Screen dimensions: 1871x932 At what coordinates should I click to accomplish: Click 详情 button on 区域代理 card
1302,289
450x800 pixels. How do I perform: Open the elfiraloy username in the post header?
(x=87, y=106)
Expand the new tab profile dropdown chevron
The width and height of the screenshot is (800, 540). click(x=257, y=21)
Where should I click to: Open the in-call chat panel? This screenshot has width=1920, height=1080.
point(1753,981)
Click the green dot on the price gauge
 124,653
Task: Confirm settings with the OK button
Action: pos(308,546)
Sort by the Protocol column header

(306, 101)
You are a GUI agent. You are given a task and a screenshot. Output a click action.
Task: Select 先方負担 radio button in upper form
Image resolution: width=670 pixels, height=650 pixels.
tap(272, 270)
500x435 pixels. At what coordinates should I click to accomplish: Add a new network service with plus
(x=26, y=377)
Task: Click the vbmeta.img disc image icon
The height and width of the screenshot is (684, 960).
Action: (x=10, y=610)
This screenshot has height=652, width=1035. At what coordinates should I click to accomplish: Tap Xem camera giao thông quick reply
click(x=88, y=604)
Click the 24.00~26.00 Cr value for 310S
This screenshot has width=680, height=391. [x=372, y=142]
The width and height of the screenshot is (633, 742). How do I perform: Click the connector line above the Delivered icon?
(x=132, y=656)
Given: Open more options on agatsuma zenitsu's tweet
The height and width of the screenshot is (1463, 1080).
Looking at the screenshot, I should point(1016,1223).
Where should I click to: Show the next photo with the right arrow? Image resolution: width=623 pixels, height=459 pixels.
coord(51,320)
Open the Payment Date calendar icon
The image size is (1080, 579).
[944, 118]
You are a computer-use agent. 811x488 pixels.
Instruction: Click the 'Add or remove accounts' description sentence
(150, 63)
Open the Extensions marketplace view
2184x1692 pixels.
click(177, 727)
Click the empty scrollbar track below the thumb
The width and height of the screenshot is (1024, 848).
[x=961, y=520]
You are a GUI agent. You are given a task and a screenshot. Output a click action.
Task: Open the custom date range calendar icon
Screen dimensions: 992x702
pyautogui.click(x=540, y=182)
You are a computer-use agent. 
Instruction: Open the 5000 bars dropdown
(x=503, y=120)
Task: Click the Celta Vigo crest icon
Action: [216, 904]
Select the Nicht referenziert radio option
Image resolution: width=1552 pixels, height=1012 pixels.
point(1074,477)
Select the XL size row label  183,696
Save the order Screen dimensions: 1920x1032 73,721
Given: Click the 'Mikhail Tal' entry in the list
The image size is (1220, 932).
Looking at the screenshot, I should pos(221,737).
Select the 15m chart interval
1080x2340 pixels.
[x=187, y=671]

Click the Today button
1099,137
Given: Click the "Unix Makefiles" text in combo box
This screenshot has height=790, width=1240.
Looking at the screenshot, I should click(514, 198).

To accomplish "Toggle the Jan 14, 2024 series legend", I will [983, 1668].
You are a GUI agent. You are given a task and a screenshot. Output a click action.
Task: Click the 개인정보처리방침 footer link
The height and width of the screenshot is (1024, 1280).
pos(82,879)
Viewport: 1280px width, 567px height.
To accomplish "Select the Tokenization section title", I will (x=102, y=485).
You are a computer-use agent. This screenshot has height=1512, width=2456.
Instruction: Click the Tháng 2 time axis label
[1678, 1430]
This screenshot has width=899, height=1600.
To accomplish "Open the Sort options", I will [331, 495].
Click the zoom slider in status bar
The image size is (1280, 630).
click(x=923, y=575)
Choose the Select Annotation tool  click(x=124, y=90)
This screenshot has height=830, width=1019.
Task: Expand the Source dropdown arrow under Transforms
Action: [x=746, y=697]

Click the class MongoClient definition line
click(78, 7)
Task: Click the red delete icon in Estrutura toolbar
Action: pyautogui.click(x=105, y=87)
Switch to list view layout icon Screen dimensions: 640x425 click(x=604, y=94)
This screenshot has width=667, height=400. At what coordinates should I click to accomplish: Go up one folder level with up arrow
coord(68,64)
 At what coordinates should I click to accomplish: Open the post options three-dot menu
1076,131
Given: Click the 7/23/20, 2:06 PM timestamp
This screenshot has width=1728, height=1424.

• [What is being asked] Reproduce the material verbatim from the line containing "Sort by the Protocol column header" through the line containing "pyautogui.click(x=540, y=182)".

• [Response for this exercise]
Sort by the Protocol column header

(306, 101)
You are a GUI agent. You are given a task and a screenshot. Output a click action.
Task: Select 先方負担 radio button in upper form
Image resolution: width=670 pixels, height=650 pixels.
tap(272, 270)
500x435 pixels. At what coordinates should I click to accomplish: Add a new network service with plus
(x=26, y=377)
Task: Click the vbmeta.img disc image icon
The height and width of the screenshot is (684, 960).
Action: (x=10, y=610)
This screenshot has height=652, width=1035. At what coordinates should I click to accomplish: Tap Xem camera giao thông quick reply
click(x=88, y=604)
Click the 24.00~26.00 Cr value for 310S
This screenshot has width=680, height=391. [x=372, y=142]
The width and height of the screenshot is (633, 742). How do I perform: Click the connector line above the Delivered icon?
(x=132, y=656)
Given: Open more options on agatsuma zenitsu's tweet
The height and width of the screenshot is (1463, 1080).
Looking at the screenshot, I should point(1016,1223).
Where should I click to: Show the next photo with the right arrow? Image resolution: width=623 pixels, height=459 pixels.
coord(51,320)
Open the Payment Date calendar icon
The image size is (1080, 579).
[944, 118]
You are a computer-use agent. 811x488 pixels.
Instruction: Click the 'Add or remove accounts' description sentence
(150, 63)
Open the Extensions marketplace view
2184x1692 pixels.
click(177, 727)
Click the empty scrollbar track below the thumb
The width and height of the screenshot is (1024, 848).
[x=961, y=520]
You are a GUI agent. You are given a task and a screenshot. Output a click action.
Task: Open the custom date range calendar icon
Screen dimensions: 992x702
pyautogui.click(x=540, y=182)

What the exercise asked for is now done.